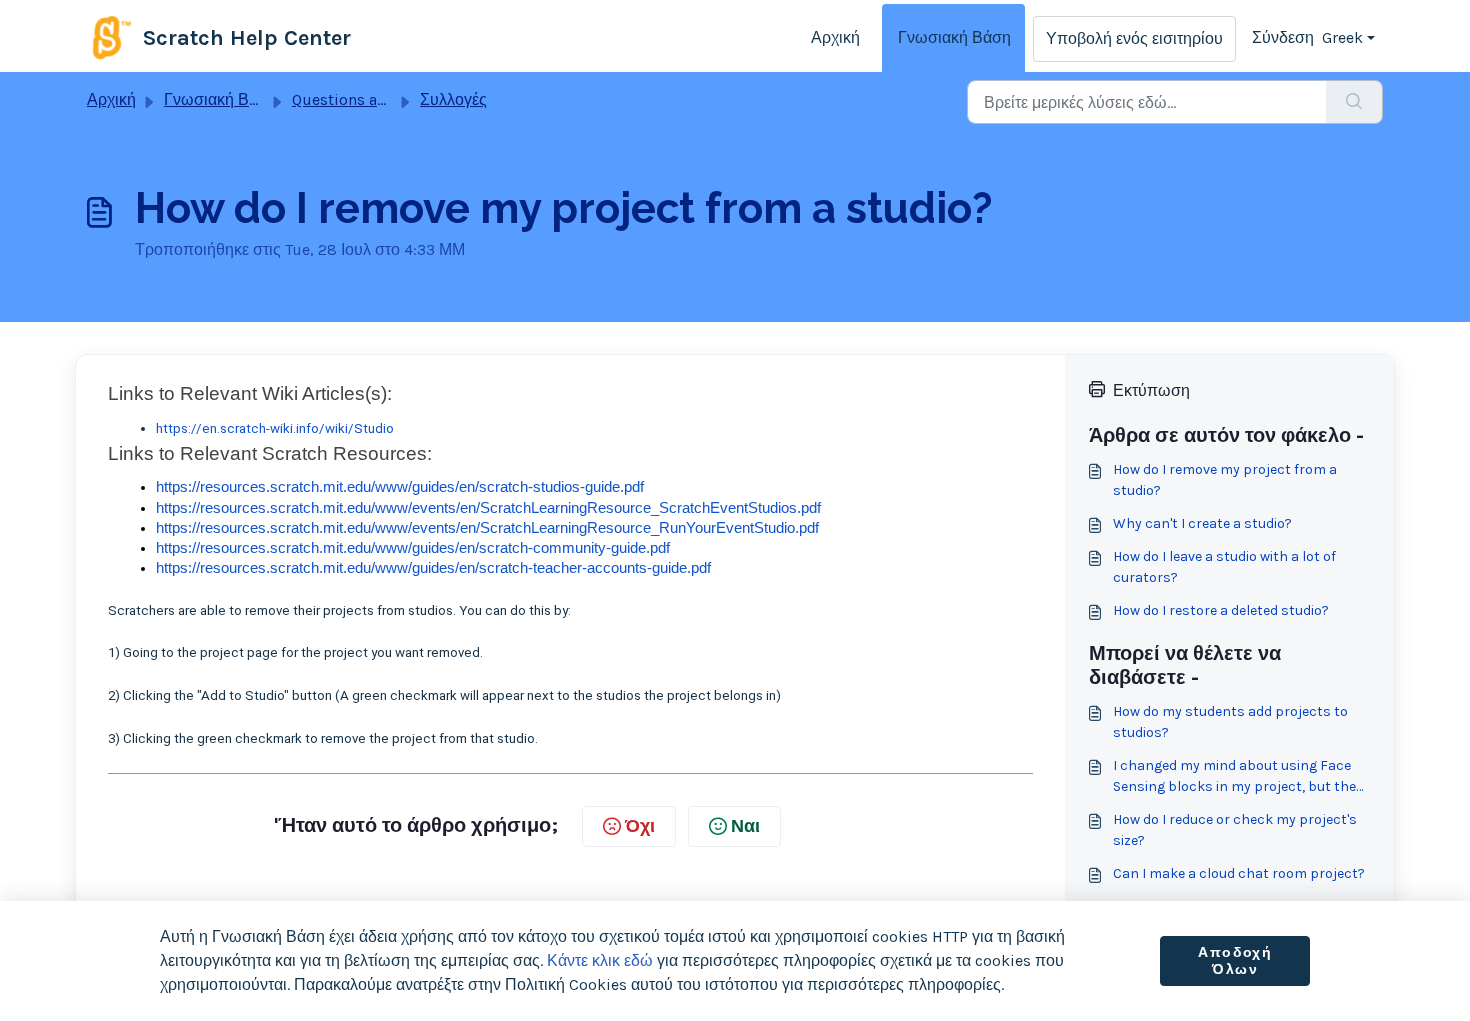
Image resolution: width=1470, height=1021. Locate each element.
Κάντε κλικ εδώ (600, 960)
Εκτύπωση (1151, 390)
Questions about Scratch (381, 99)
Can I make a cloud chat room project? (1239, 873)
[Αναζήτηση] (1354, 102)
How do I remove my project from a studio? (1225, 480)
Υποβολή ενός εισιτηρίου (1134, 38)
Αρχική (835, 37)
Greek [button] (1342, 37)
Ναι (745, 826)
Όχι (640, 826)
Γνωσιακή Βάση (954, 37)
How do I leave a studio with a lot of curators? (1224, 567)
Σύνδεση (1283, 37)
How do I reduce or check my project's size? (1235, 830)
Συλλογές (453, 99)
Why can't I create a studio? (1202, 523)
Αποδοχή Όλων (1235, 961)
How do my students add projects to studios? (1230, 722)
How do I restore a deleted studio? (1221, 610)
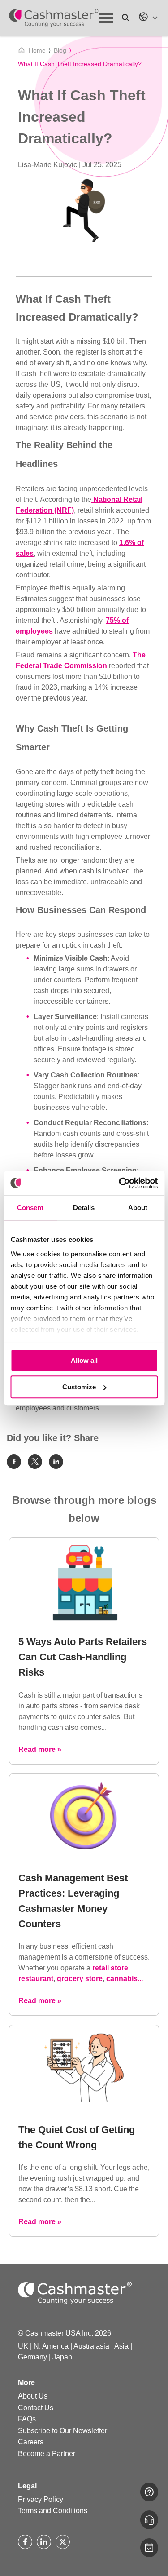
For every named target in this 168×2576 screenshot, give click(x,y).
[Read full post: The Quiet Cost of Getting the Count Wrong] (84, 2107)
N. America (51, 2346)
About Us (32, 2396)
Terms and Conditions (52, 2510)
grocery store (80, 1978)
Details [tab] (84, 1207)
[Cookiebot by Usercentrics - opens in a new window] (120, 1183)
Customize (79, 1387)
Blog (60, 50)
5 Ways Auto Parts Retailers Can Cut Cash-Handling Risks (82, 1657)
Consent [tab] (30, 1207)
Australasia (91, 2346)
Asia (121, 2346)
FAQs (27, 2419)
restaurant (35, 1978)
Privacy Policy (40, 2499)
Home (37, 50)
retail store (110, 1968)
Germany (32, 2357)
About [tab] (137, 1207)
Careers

### [WORK ITEM]
Leave out the pictures. Return exactly the lines from the first line of the records to the line bearing "Συλλογές (453, 99)", inclusive.

### [TASK RESULT]
Image resolution: width=1470, height=1021. Locate each element.
Κάντε κλικ εδώ (600, 960)
Εκτύπωση (1151, 390)
Questions about Scratch (381, 99)
Can I make a cloud chat room project? (1239, 873)
[Αναζήτηση] (1354, 102)
How do I remove my project from a studio? (1225, 480)
Υποβολή ενός εισιτηρίου (1134, 38)
Αρχική (835, 37)
Greek [button] (1342, 37)
Ναι (745, 826)
Όχι (640, 826)
Γνωσιακή Βάση (954, 37)
How do I leave a studio with a lot of curators? (1224, 567)
Σύνδεση (1283, 37)
How do I reduce or check my project's size? (1235, 830)
Συλλογές (453, 99)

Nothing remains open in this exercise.